Abstract: FR-PO1181
Impact of 1-Year Post-Transplant Tacrolimus Trough Levels on Long-Term Renal and Cardiovascular Outcomes in Stable Kidney Transplant Recipients
Session Information
- Transplantation: Clinical - Immunosuppression, Adherence, Outcomes
November 08, 2019 | Location: Exhibit Hall, Walter E. Washington Convention Center
Abstract Time: 10:00 AM - 12:00 PM
Category: Transplantation
- 1902 Transplantation: Clinical
Authors
- Jung, Hee-Yeon, Kyungpook National University Hospital, Daegu, Korea (the Republic of)
- Choi, Ji-Young, Kyungpook National University Hospital, Daegu, Korea (the Republic of)

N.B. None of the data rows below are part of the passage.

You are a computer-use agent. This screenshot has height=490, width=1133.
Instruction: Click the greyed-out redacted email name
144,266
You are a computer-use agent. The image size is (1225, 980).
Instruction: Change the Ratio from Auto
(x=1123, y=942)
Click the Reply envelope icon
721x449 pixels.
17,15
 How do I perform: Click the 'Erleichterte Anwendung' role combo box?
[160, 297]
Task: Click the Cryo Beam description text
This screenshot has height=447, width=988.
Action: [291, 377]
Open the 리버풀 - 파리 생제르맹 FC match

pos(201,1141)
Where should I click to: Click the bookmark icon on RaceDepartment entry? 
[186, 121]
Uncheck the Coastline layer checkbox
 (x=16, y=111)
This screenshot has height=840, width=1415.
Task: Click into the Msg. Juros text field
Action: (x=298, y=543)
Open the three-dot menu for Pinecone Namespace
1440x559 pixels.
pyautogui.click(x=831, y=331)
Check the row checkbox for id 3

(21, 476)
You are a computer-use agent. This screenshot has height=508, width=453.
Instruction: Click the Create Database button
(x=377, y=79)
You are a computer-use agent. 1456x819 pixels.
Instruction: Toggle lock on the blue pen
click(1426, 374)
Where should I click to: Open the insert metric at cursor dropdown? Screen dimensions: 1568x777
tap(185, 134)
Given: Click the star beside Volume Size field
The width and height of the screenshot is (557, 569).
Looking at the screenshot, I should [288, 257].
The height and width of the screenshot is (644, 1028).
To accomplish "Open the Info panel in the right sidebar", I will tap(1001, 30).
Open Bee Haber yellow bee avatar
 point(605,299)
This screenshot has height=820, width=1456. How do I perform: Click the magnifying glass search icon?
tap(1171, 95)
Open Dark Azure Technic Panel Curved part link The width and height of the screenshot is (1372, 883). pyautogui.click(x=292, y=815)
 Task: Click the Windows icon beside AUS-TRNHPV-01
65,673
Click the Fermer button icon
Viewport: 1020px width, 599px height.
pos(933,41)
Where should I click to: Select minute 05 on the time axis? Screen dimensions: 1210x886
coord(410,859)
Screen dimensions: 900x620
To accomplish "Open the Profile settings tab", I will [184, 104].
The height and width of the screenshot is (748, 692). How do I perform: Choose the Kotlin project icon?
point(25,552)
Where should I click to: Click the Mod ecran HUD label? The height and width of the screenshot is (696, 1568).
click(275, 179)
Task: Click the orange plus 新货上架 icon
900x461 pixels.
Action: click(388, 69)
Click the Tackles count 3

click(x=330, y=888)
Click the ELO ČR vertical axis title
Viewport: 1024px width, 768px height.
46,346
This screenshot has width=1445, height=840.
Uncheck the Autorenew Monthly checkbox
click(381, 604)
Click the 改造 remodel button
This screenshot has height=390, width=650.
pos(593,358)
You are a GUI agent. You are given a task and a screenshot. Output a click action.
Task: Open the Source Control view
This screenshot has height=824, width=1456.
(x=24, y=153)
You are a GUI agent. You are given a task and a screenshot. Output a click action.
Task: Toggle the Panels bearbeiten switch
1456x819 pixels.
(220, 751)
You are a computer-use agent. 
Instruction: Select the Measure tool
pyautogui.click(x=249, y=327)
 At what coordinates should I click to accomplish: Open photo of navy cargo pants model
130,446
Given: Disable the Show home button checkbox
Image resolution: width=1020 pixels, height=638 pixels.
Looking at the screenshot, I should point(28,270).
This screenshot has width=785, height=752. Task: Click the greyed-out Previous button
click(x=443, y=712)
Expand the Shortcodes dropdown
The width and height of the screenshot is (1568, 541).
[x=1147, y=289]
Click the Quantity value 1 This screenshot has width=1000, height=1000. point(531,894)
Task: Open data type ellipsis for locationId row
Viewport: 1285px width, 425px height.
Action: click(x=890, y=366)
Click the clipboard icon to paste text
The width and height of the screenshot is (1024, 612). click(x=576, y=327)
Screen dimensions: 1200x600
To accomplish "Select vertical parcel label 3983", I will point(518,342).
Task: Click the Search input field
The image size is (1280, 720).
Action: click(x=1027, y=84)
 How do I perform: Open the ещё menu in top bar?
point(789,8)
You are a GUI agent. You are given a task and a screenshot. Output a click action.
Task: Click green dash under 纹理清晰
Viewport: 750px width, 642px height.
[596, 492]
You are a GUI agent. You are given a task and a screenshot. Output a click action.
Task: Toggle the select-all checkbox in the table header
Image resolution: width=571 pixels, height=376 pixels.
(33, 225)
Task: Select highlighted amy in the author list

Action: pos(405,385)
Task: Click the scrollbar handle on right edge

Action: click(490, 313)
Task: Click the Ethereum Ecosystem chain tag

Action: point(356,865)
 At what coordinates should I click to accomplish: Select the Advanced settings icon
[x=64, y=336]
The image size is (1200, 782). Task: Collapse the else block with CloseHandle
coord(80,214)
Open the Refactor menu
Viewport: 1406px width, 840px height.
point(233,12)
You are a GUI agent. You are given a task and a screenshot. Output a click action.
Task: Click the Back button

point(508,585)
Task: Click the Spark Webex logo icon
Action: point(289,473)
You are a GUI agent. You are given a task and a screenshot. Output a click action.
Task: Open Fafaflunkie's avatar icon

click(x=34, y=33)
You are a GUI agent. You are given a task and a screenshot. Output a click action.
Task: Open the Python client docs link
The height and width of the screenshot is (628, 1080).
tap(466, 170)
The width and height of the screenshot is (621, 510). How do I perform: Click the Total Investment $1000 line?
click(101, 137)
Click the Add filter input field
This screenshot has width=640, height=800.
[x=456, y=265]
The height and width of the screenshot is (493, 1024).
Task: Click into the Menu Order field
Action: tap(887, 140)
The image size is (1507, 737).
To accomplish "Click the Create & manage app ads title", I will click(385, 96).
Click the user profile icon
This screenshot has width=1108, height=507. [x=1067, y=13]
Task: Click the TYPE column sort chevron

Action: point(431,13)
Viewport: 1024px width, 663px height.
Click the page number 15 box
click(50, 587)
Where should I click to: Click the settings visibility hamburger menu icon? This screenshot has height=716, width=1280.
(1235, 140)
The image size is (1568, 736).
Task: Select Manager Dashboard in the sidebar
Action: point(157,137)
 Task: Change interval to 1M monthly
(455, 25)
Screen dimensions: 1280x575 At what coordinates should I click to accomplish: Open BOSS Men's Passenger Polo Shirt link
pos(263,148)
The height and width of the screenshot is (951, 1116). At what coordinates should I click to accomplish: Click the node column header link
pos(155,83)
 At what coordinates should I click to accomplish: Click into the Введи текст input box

- Cho, Jang-Hee, Kyungpook National University Hospital, Daegu, Korea (the Republic of)
- Park, Sun-Hee, Kyungpook National University Hospital, Daegu, Korea (the Republic of)
- Kim, Yong-Lim, Kyungpook National University Hospital, Daegu, Korea (the Republic of)
- Kim, Chan-Duck, Kyungpook National University Hospital, Daegu, Korea (the Republic of)
Background
This study aimed to investigate the impact of 1-year post-transplant tacrolimus (TAC) trough levels on renal and cardiovascular outcomes in stable kidney transplant recipients (KTRs).
Methods
KTRs receiving TAC and mycophenolate-based immunosuppression who have never experienced renal or cardiovascular events within 1-year post-transplant were included from a multicenter observational cohort study. Renal outcome was defined as a composite of biopsy-proven acute rejection, interstitial fibrosis and tubular atrophy, and death censored graft loss. Cardiovascular outcome was defined as a composite of de novo cardiomegaly, left ventricular hypertrophy, and cardiovascular events.
Results
A total of 603 eligible KTRs were divided into low-level (LL) and high-level (HL) TAC based on the median TAC level at 1-year post-transplant of 5.9 ng/mL (range 1.3-14.3). During the mean follow-up of 38.2 ± 13.0 months, 27 and 166 episodes of renal and cardiovascular outcomes occurred, respectively. In multivariate Cox regression analysis, LL-TAC and HL-TAC were not independent risk factors for renal and cardiovascular outcomes, respectively. Instead, deceased donor KT (adjusted hazard ratio [AHR], 2.52; 95% confidence interval [CI], 1.10–6.01; P = 0.037) and male (AHR, 1.62; 95% CI, 1.06–2.47; P = 0.025) were independent risk factors for renal and cardiovascular outcomes, respectively. No significant differences in estimated glomerular filtration rate at 2- and 3-year post-transplant were observed between two groups.
Conclusion
TAC trough levels after 1-year post-transplant were not directly related to long-term renal and cardiovascular events in stable KTRs. There might be no need to insist higher TAC trough levels after 1-year post-transplant in KTRs with stable post-transplant clinical course.